DOCUMENT EXTRACT:
((

PAHLAD RAMSURRUN

At the outset, while dealing with the subject, it is fair to give three quotes, two from Mohandas Karamchand Gandhi himself and one from Hugh Tinker in which the reference of his fortuitous visit to Mauritius is mentioned. The first in his autobiography—“The Story of My Experiments with Truth”, penned in 1929 and secondly in his reply-letter to Kissoonsingh Hazareesingh ten years later in 1936, and the third, in the analysis of Hugh Tinker in “A new System of Slavery” published in 1974.

“So I sailed from home. Mauritius was one of the Port of call, and the boat (steamer) made a long halt there. I went ashore and acquainted myself fairly well with the local conditions. For one night I was the guest of Charles Bruce, the Governor of the colony”. – M.K. Gandhi –“My Experiment with Truth”, 1926.

“I stayed in Mauritius for about ten days while my boat (steamer) was lying at anchor. There was no other purpose in my visit and this is why only a few people may have been aware of my presence. I stayed in the house of some Muslim friends and that gave me an opportunity of meeting other people. I also met the Governor at a social function”. – M.K. Gandhi – A letter address to K. Hazareesingh, 1936.

“The Mauritian Indians had never had a leader of any stature from among their race. When Gandhi visited the Island from a passing ship in 1901, he was distressed to discover how little was being done; the Indian traders of Port Louis lived in almost complete isolation from the Indians of the sugar fields”.  – Hugh Tinker – “A new System of Slavery”, 1974.

))

SOURCE DATA:
((

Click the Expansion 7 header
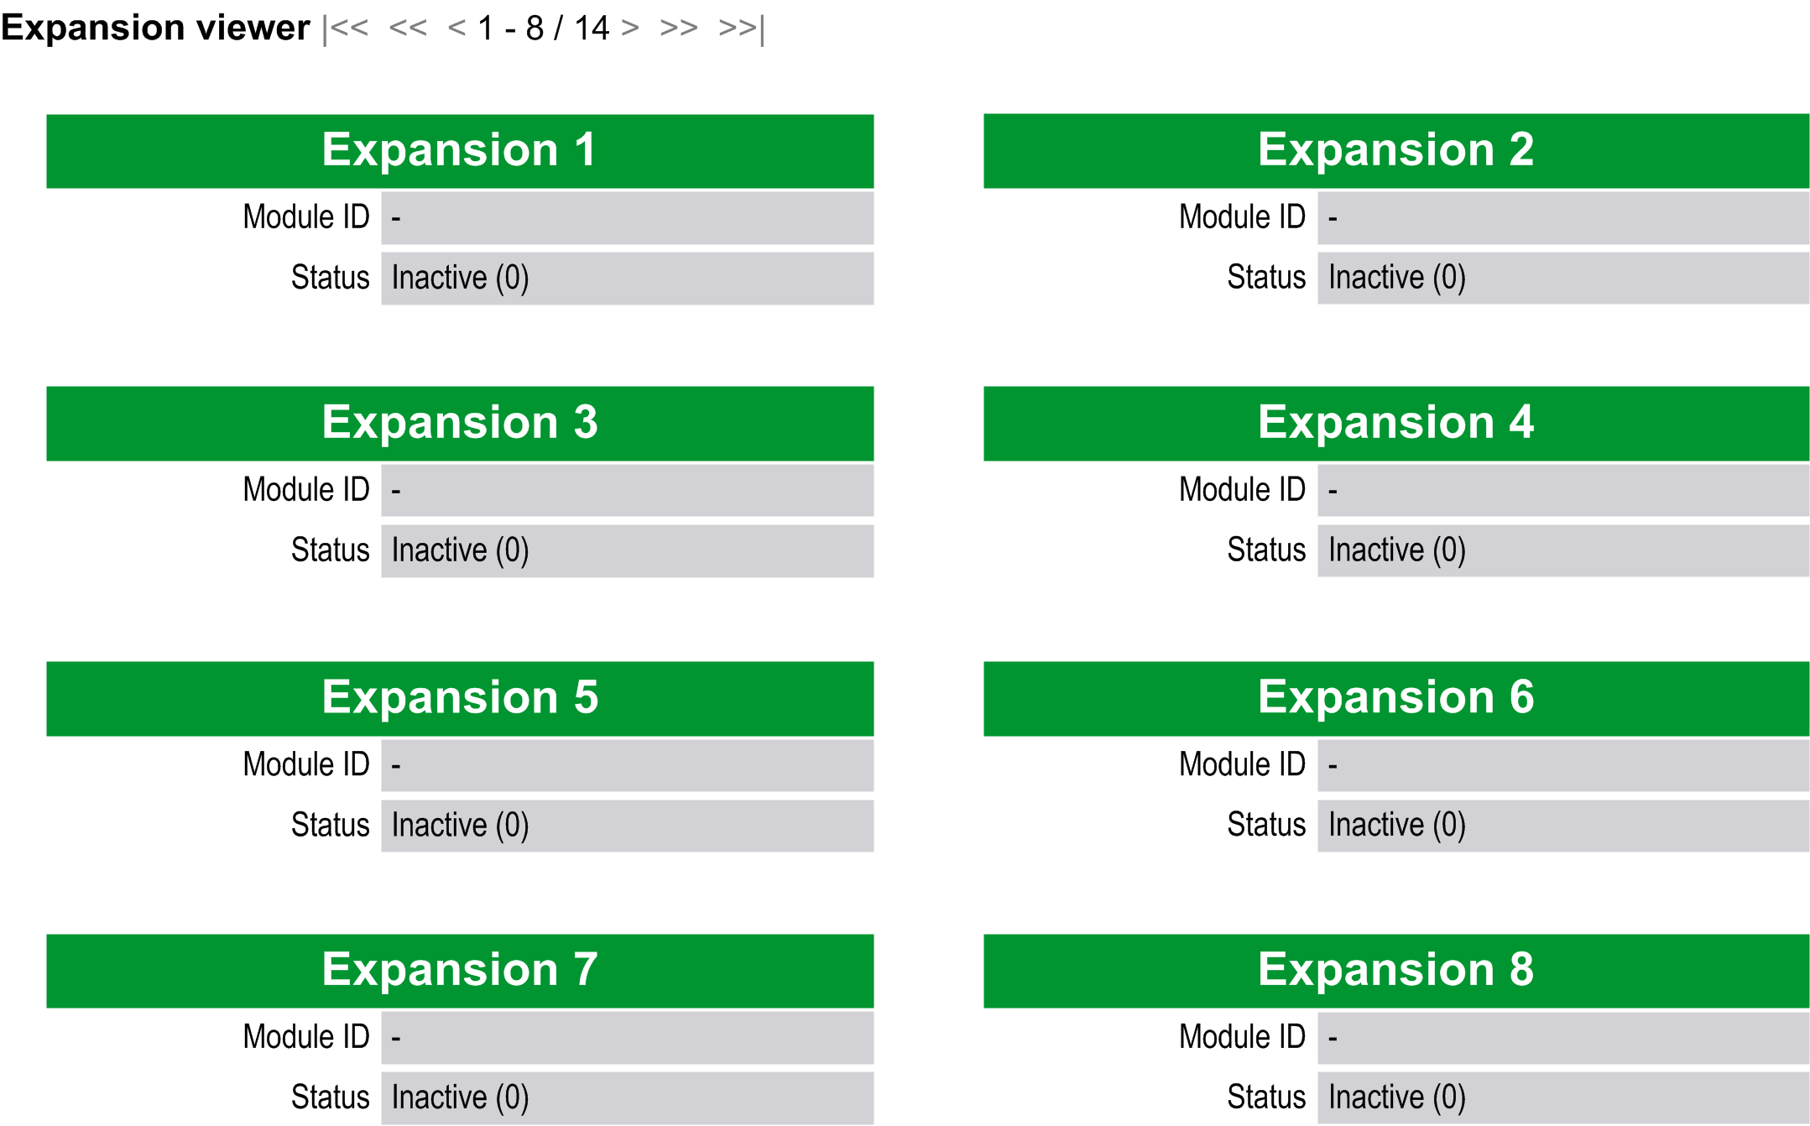The image size is (1810, 1126). [x=460, y=971]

))

WHAT TO DO:
Please continue the piece on Gandhi's 1901 stop in Mauritius, picking up right after its last quotation.

EXERCISE OUTPUT:
M. K. Gandhi’s Arrival in a Bubonic affected country

According to a maritime document, M.K. Gandhi came with his whole family, that is Mr. and Mrs. Gandhi and four children by the steamer SS Nowshera on 29th October, 1901, in first class with five Englishmen. Gandhi was accompanied by Kasturba and their four children, Hiralal born in 1888, Manilal in 1892, Ramdas in 1997 and Deodas in 1900. Deodas being an infant was not considered a ship passenger. They were the guests of Ahmed Goolam Mohamed Ajum.

Young M.K Gandhi(centre) at his Johannesburg law office

SS Nowshera came on a Thursday morning. The ship was not disinfected nor quarantined because it had come from Durban, a Bubonic Plague free port. Then, the Bubonic Plague was raging in Mauritius. It was causing havoc with a heavy toll of death every day. In certain parts of Port Louis whole families were swept away by it. Several corpses were buried in single large ditches. The Sanitary authorities had banned religious processions. From 29th October till 15th November, when M.K. Gandhi and his family members left Mauritius for Bombay, 300 persons had contacted the Bubonic Plague and one third among them had died out of it.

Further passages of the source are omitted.